For more questions about oral hygiene care and preventing tooth decay, visit BMEDental.com, or book your appointment today at
972-208-9998!

Covid-19 and Dentistry

It’s without a doubt that the Covid-19 Pandemic has affected everyone’s lives. Dentists and specialists alike have faced serious challenges during these past few months.

Fortunately, people have always been able to adapt to difficult situations. Many dentists today, only a few months after the surfacing of the virus, have been able to pivot their businesses to growth and success in light of these challenging times.

I began my search for my dream practice back in September 2019. At that time, I knew that business ownership had its risks, but I had the peace of mind that purchasing an existing practice would be more predictable than starting my own business.

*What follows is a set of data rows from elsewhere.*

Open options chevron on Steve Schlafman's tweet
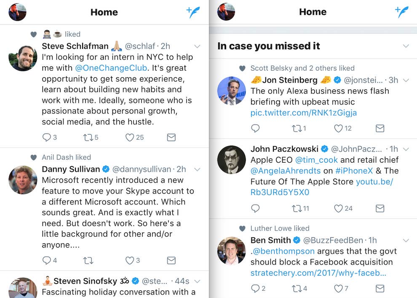The height and width of the screenshot is (298, 417). 197,46
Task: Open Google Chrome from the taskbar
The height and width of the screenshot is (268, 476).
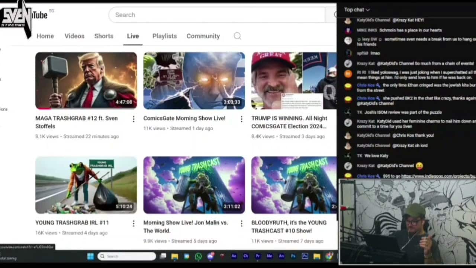Action: click(329, 256)
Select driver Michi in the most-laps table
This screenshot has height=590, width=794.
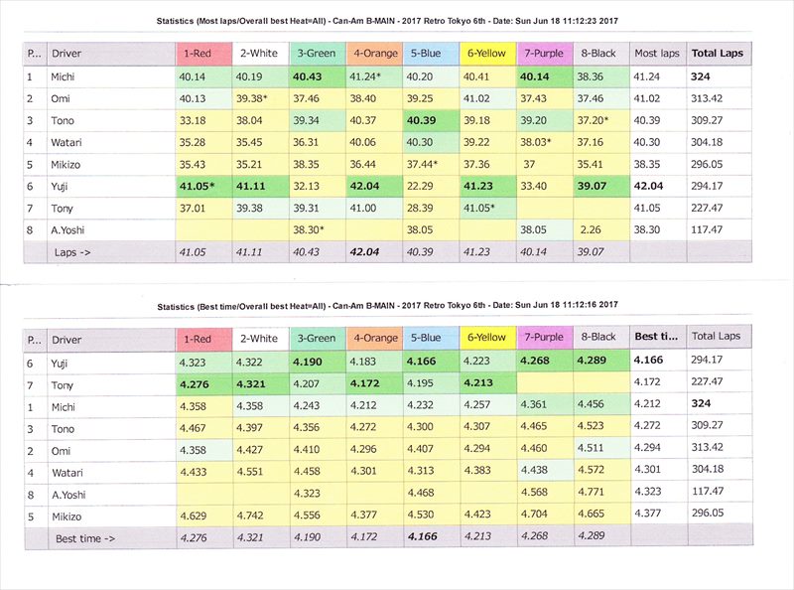66,76
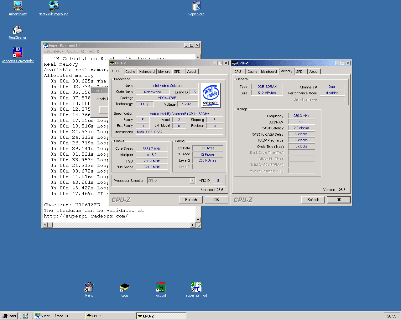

Then, in the middle of my practice acquisition in March, the stay-at-home order was put in place. Just like everyone else, I was full of fear, anxiety, and uncertainty. This was my dream and I wanted it more than anything; but suddenly, the risks just got 10x bigger.

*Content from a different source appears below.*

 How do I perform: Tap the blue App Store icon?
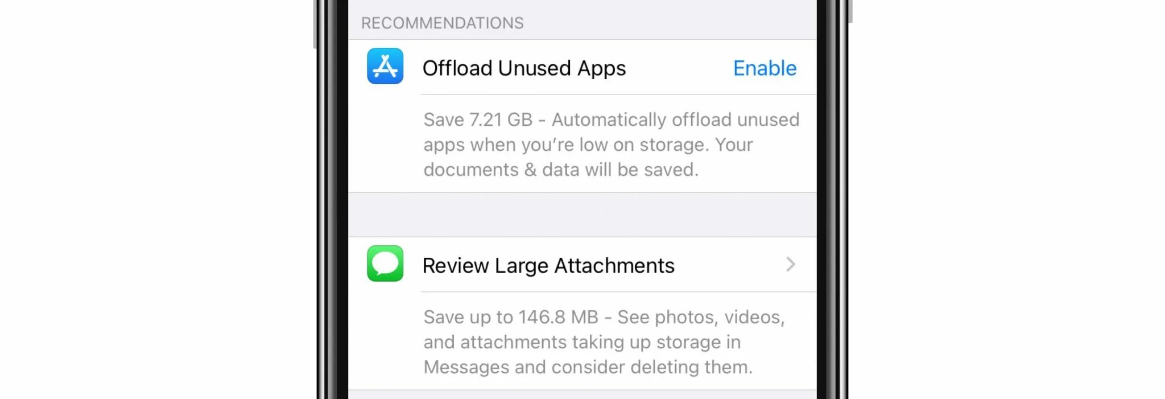(385, 66)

How long is this virus going to stay? Would it be safe? Would there be patients going to the dental office in the middle of a pandemic? Despite these thoughts of uncertainty, I decided to push through with the dental practice acquisition. I knew what I wanted to do, and that’s to become the best dentist that I could be and serve my community and their dental needs to the best of my abilities.

Now, I’m the new practice owner of an amazing dental practice in Plano, TX. After months of diligent research and hours of quarantine online continuing education, I feel confident that I can serve the people of Plano safely and effectively in the midst of Covid-19.

At BME Dental, we are exercising extreme caution in order to provide the highest standard of care to our patients and employees. For a full list of our Covid-19 Protocols, visit my dental practice website page at BMEDental.com.

Below are just some of the key changes we are implementing:

  1. All patients and staff are required to wear masks during their entire visit and should only remove them right before we start their exam, cleaning or any dental treatment.
  2. All patients are pre-screened prior to their appointment to make sure they haven’t had any symptoms or been in contact with any positive covid-19 patients. Temperature checks are performed right when they arrive for their appointment.
  3. Only one patient is scheduled every 30-45 minutes. We switch operatory rooms for every patient, meaning each room will be unused for at least 30-45 minutes in between patients.
  4. As we have always done prior to this crisis, we use CaviCide to thoroughly clean our dental operatory rooms after each patient.
  5. We limit any aerosol-producing treatments and always have the high-speed power suctions on to minimize aerosols if we do any treatment involving the high-speed handpiece.
  6. Myself and my dental assistant will be in full PPE including N95s, surgical masks, full body gowns, and face shields.

In light of everything, I feel very blessed to have such an amazing team of employees and loyal patients who remain 100% supportive and compliant of our new rules and regulations created by the pandemic. I would like to reassure those who are still feeling uncertain that going to your dentist is not high risk due to the high standards of precaution we take for ourselves and for our patients.

This pandemic may be here for a while and it’s important we adapt to it accordingly. When the AIDS/HIV crisis hit nearly three decades ago, similar levels of fear, anxiety and uncertainty invaded our society. But through that crisis, the CDC implemented stricter rules and regulations that made gloves and masks part of our gold standard for safety. I believe that with extreme caution and safety, BME Dental will be able to serve my patient’s oral health safely and effectively through this Covid-19 pandemic.